Dominion Terminal has the permits and engineering drawings all set to widen its pier to handle the additional cranes and conveyor belts to unload coal from ships, said Charles E. Brinley, its president and chief executive. Dominion Terminal is a partnership of Dominion Resources and three coal producers, Arch Coal Inc., Alpha Natural Resources Inc. and Peabody Energy Corp.
"If the market will be there to take the coal we would go forward with the project," Brinley said. "If there is not a market for the coal then we'll wait for it."
He wouldn't disclose the estimated cost of the upgrade, saying only it would cost more than $25 million. The work would take about a year, allowing it to import about 7 million tons annually, he said.
Norfolk Southern, which owns the region's third and by far its largest coal export terminal - Pier 6 at Lamberts Point in Norfolk, has no plans to begin importing coal there, said Robin Chapman, the Norfolk-based railroad's spokesman.
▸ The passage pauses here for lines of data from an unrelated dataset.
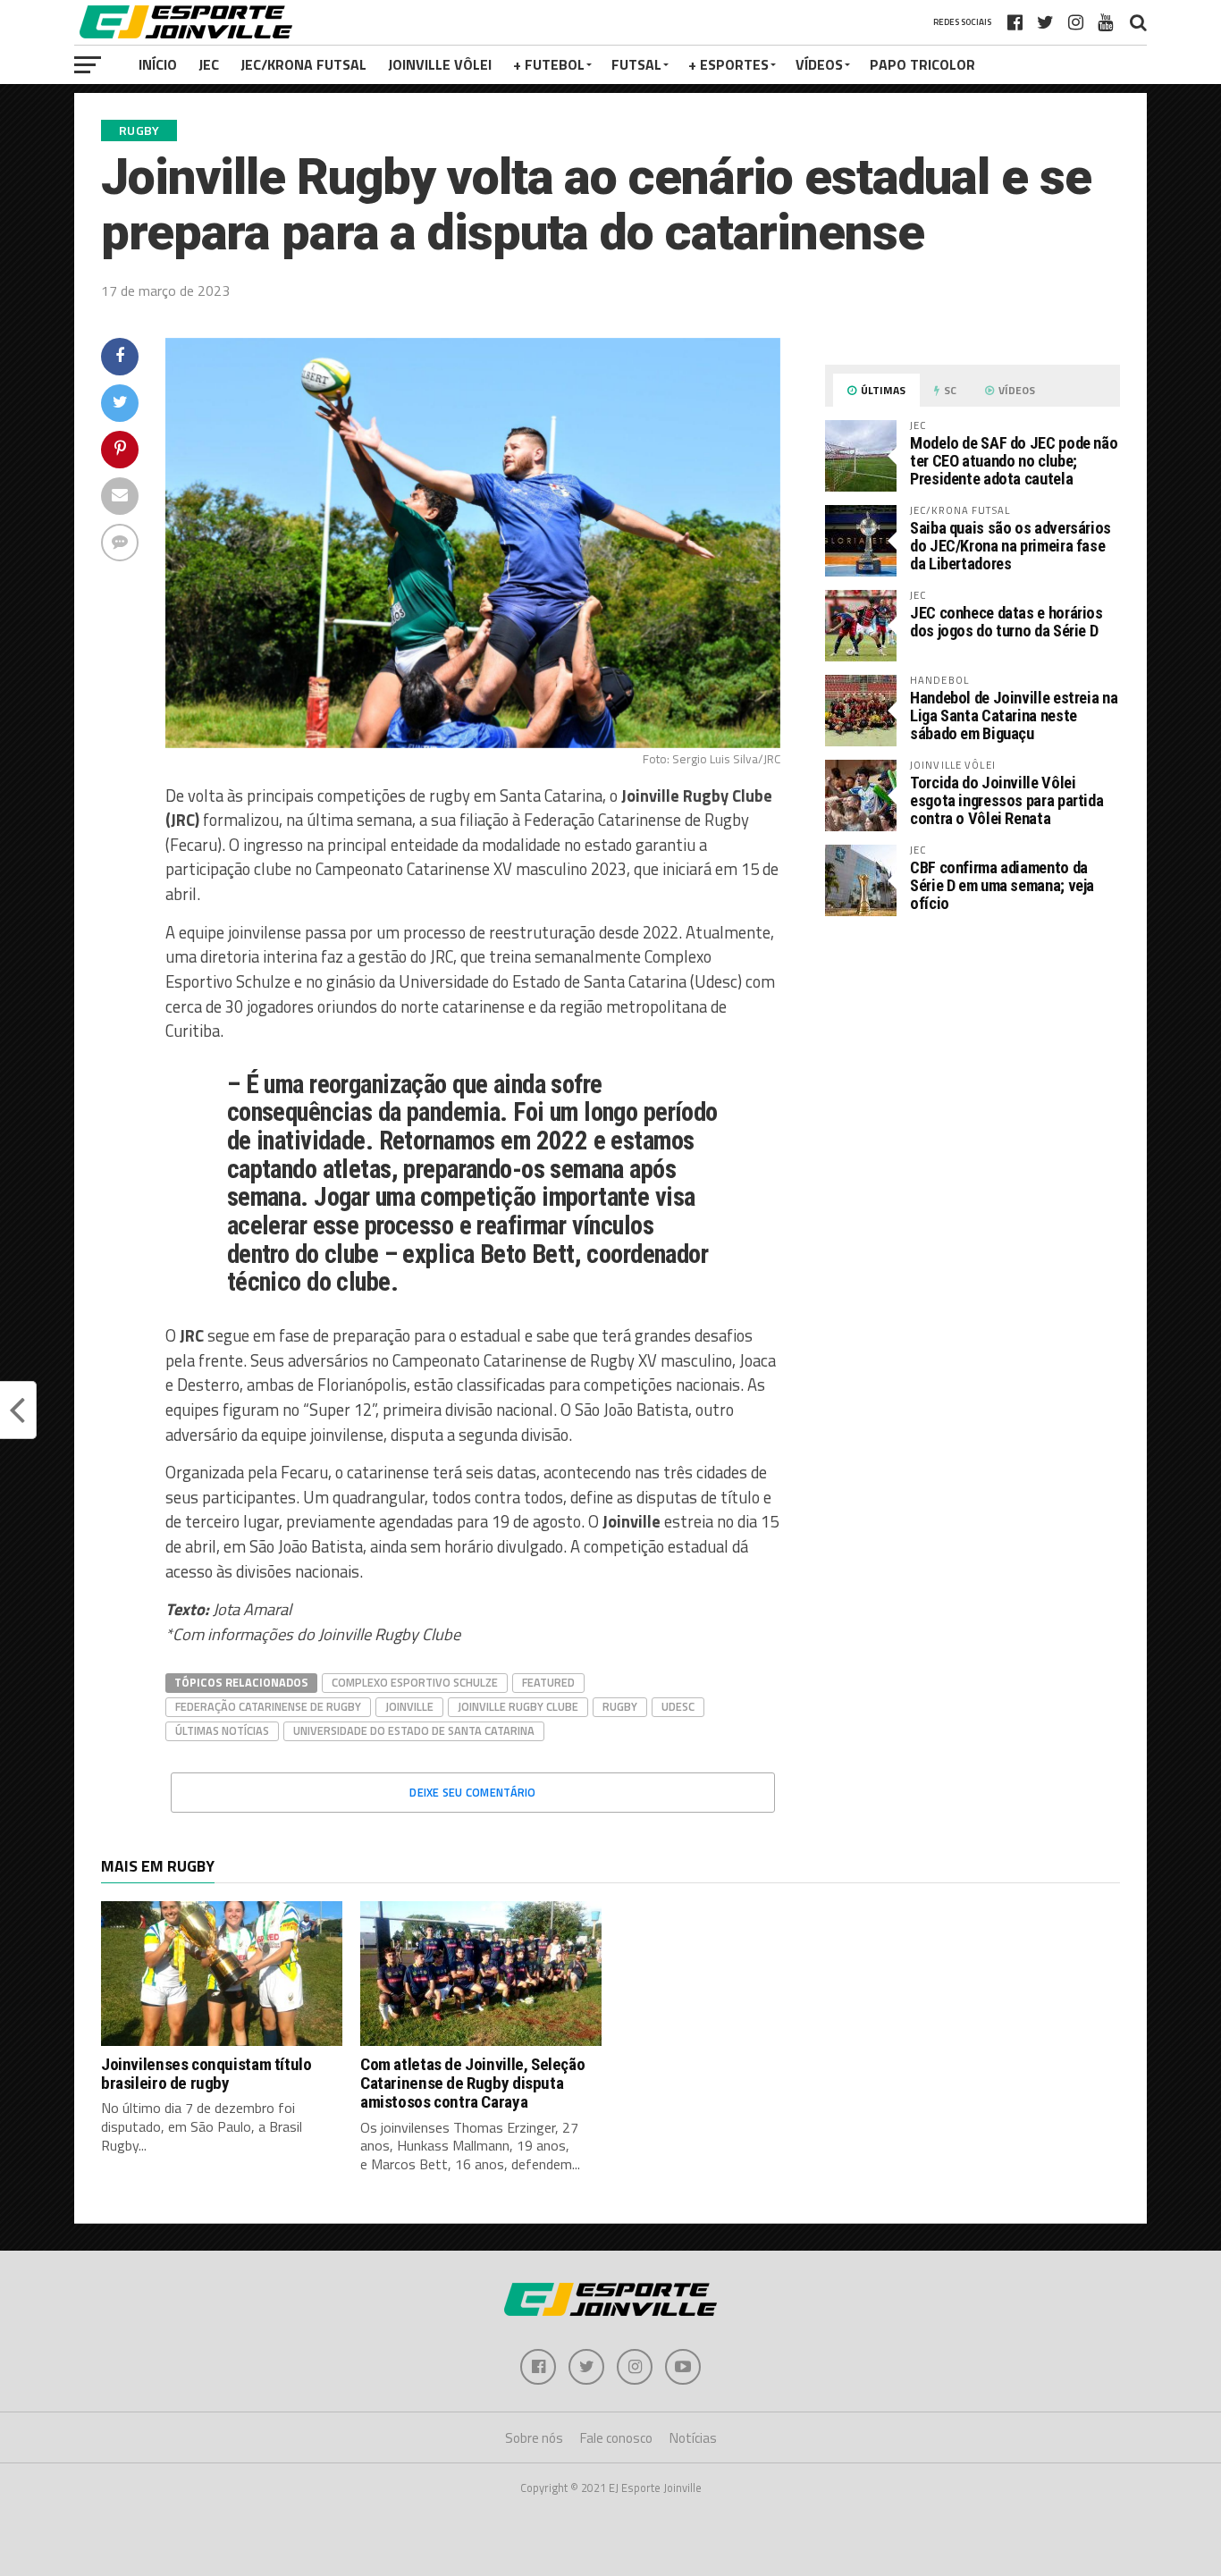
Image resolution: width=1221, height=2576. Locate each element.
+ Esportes (728, 64)
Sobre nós (534, 2438)
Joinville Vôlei (440, 64)
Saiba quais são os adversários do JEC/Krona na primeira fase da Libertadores (1010, 545)
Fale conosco (616, 2438)
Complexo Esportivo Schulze (415, 1682)
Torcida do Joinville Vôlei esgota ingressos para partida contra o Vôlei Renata (1006, 800)
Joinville (409, 1706)
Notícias (693, 2438)
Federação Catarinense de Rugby (268, 1706)
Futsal (636, 64)
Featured (548, 1682)
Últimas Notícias (222, 1730)
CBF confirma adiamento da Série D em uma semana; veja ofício (1002, 885)
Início (158, 64)
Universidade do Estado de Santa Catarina (414, 1730)
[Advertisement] (972, 1080)
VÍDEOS (819, 64)
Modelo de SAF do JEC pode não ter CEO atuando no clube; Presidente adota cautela (1013, 461)
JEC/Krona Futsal (303, 64)
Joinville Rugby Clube (518, 1706)
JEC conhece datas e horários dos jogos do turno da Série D (1006, 621)
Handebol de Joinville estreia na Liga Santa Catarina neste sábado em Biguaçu (1013, 715)
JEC (208, 64)
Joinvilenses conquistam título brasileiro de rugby (206, 2073)
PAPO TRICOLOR (922, 64)
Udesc (678, 1706)
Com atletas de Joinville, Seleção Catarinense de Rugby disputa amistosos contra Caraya (472, 2083)
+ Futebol (549, 64)
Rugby (619, 1706)
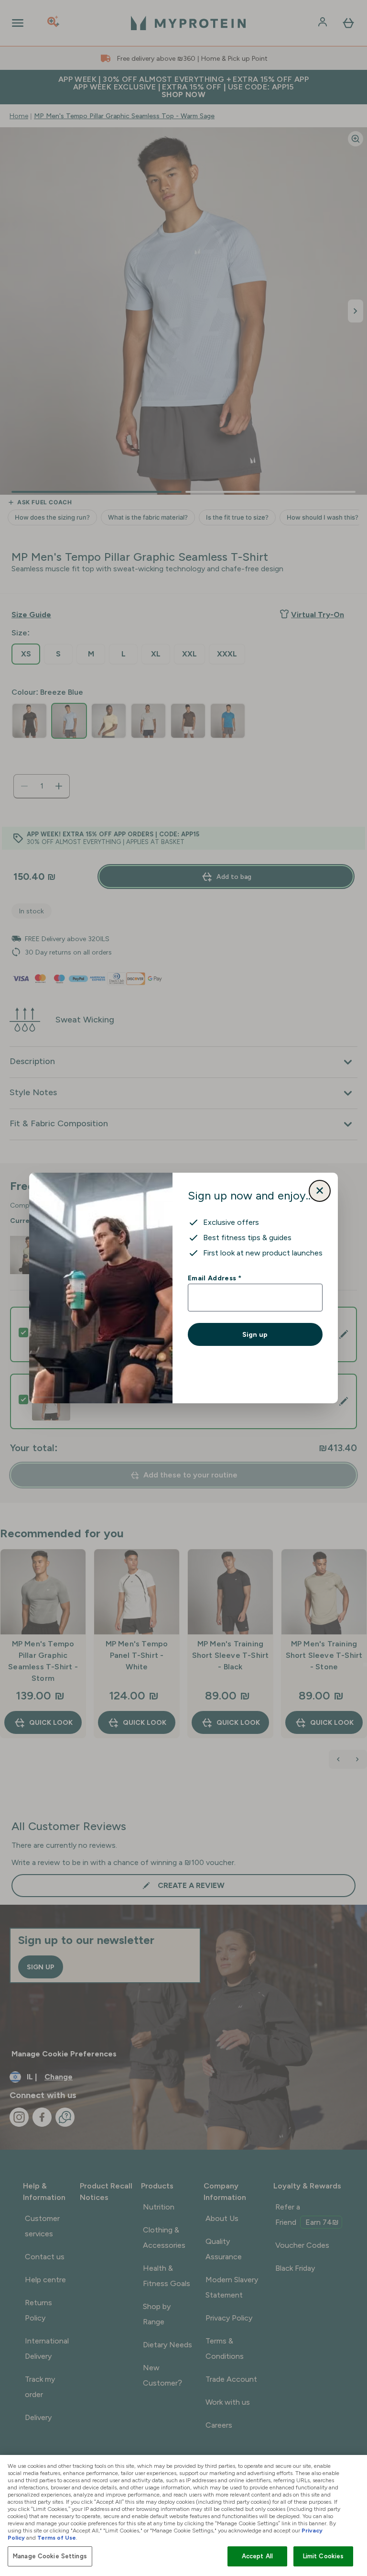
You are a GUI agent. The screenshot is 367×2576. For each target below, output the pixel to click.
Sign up (255, 1334)
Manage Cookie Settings (50, 2556)
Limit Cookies (323, 2556)
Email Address (214, 1278)
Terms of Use (56, 2537)
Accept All (257, 2556)
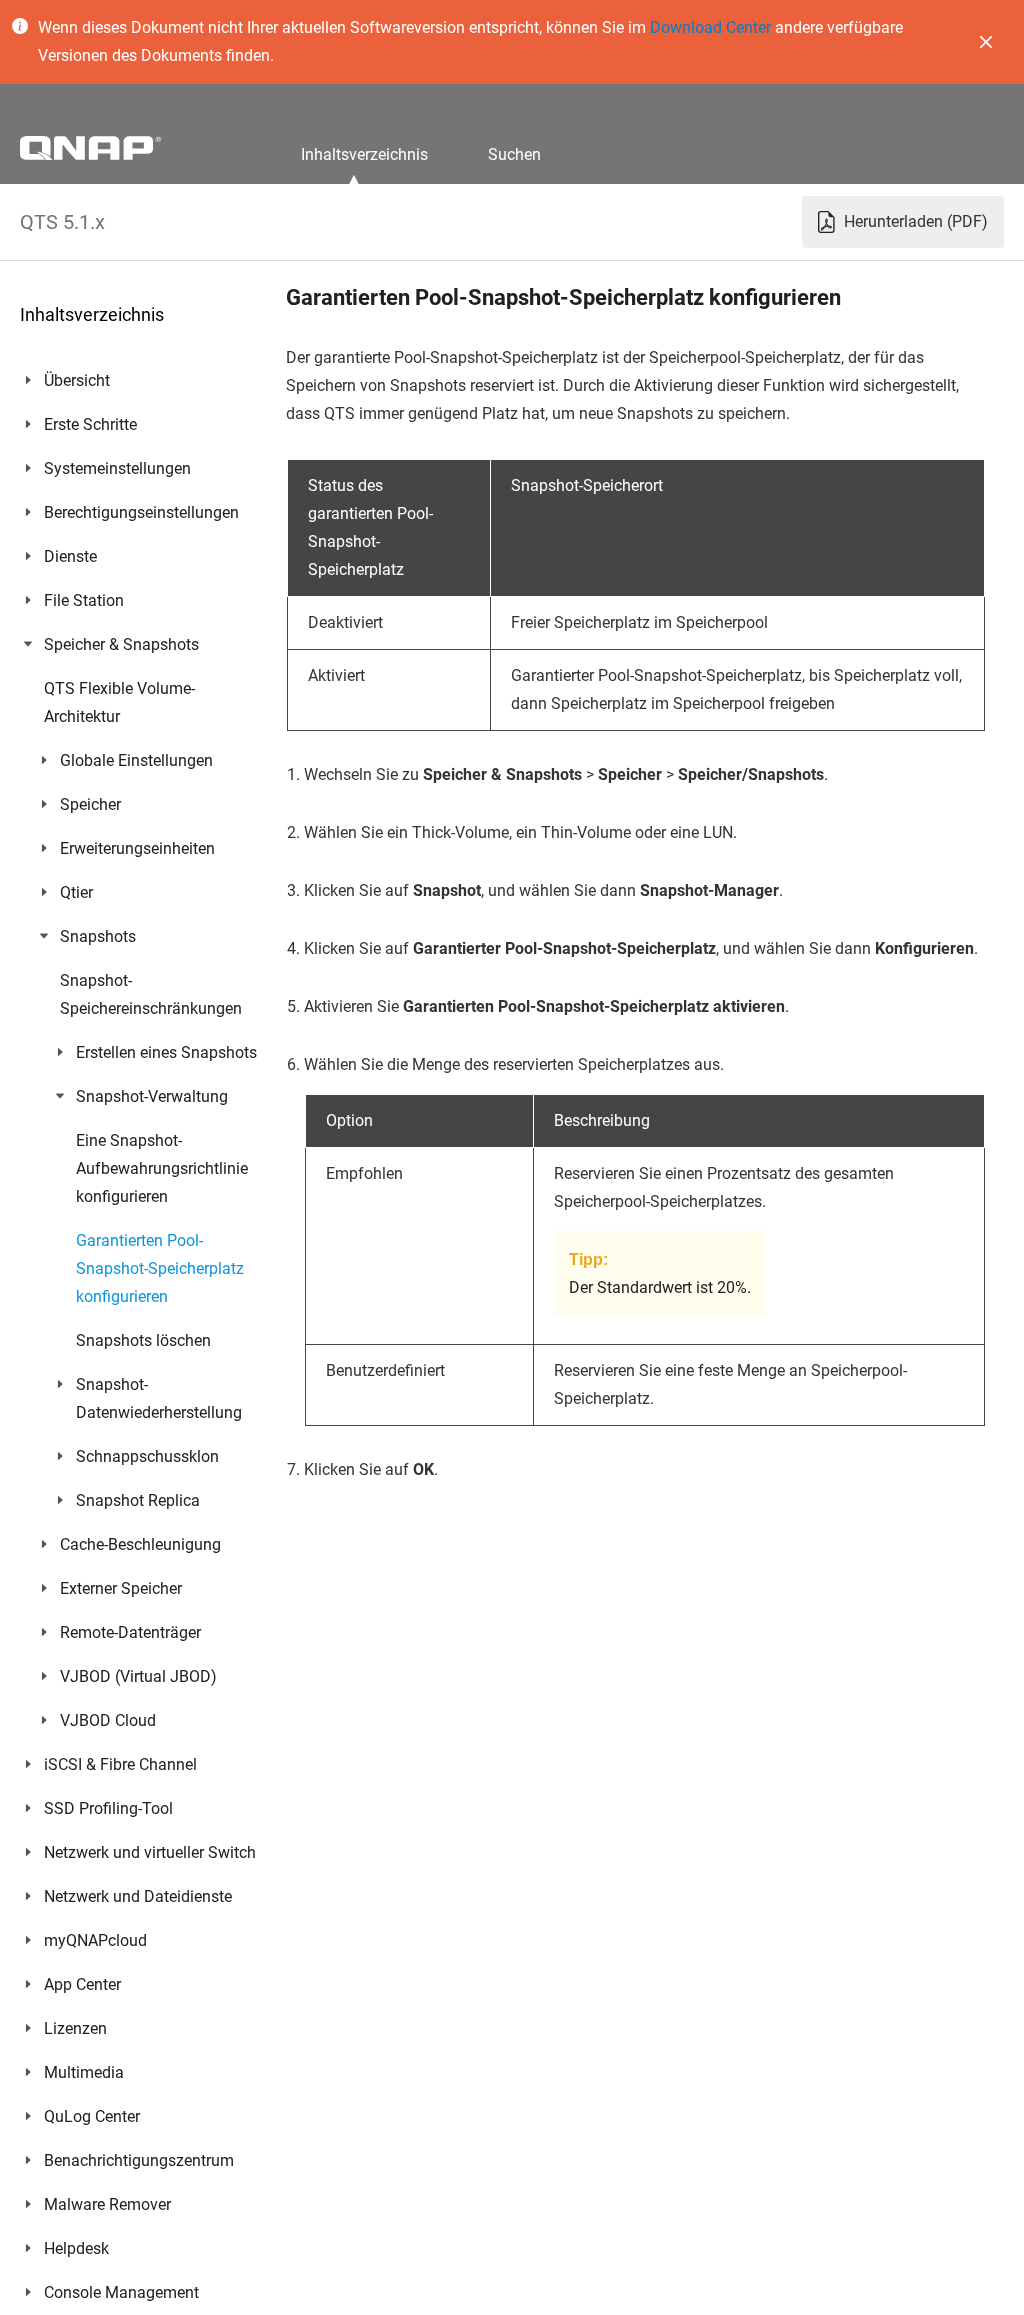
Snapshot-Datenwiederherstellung (159, 1398)
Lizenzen (75, 2028)
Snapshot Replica (138, 1500)
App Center (82, 1984)
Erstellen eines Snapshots (166, 1052)
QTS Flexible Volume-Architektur (119, 702)
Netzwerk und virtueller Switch (150, 1852)
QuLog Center (92, 2116)
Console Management (121, 2292)
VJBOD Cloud (108, 1720)
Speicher (90, 804)
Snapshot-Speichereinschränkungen (151, 994)
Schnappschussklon (147, 1456)
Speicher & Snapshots (121, 644)
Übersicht (77, 380)
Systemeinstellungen (117, 468)
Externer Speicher (121, 1588)
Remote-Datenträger (130, 1632)
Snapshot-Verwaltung (152, 1096)
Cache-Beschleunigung (140, 1544)
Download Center (710, 27)
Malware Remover (107, 2204)
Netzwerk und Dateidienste (138, 1896)
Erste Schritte (90, 424)
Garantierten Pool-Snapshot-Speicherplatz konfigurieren (160, 1268)
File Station (84, 600)
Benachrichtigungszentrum (139, 2160)
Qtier (76, 892)
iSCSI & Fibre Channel (120, 1764)
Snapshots (98, 936)
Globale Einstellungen (136, 760)
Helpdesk (76, 2248)
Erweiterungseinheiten (137, 848)
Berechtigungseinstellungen (141, 512)
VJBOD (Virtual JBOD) (138, 1676)
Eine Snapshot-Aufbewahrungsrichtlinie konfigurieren (162, 1168)
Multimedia (84, 2072)
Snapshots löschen (143, 1340)
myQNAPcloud (95, 1940)
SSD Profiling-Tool (108, 1808)
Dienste (70, 556)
About 30 terminals and nearly three dozen power plants along the East and Gulf coasts can import coal, said Daniel Walton, a partner in Hill & Associates Inc., an Annapolis, Md., energy consulting firm.
Still, coal imports are dwarfed by the amount mined domestically. U.S. coal production was 1.1 billion tons in 2005, according to the EIA. Most goes to power plants.
Walton attributes the emergence of a market for imported coal to the deterioration of the central Appalachian mines that supply eastern U.S. power plants. The easily reached coal has already been mined and what's left is costlier to extract from the ground, he said.
Coal mined overseas is often found in thicker seams, closer to the surface than Appalachian coal, making it much less expensive to mine, said Bill Watson, the EIA's coal team leader. South American countries are expanding production and improving transportation between mines and their ports, he said.
Transporting coal aboard large ships is inexpensive as well, helping make such coal competitive in the United States, Watson said.
Dink Shackleford, executive director of the Virginia Mining Association, which represents the state's coal mines, blamed the rise in coal imports on overly strict coal mine regulations. That's pushed production overseas, he said.
But imported coal presents a new opportunity for Hampton Roads even as new terminals are built.
The Marlin delivered another first, after unloading the first regularly scheduled shipment of import coal.
After getting its holds scooped out in Chesapeake, the Marlin sailed to Newport News to pick up 45,800 tons of coal destined for Mexico, becoming the first collier, or bulk cargo ship, to both discharge and load coal in Hampton Roads, Host said.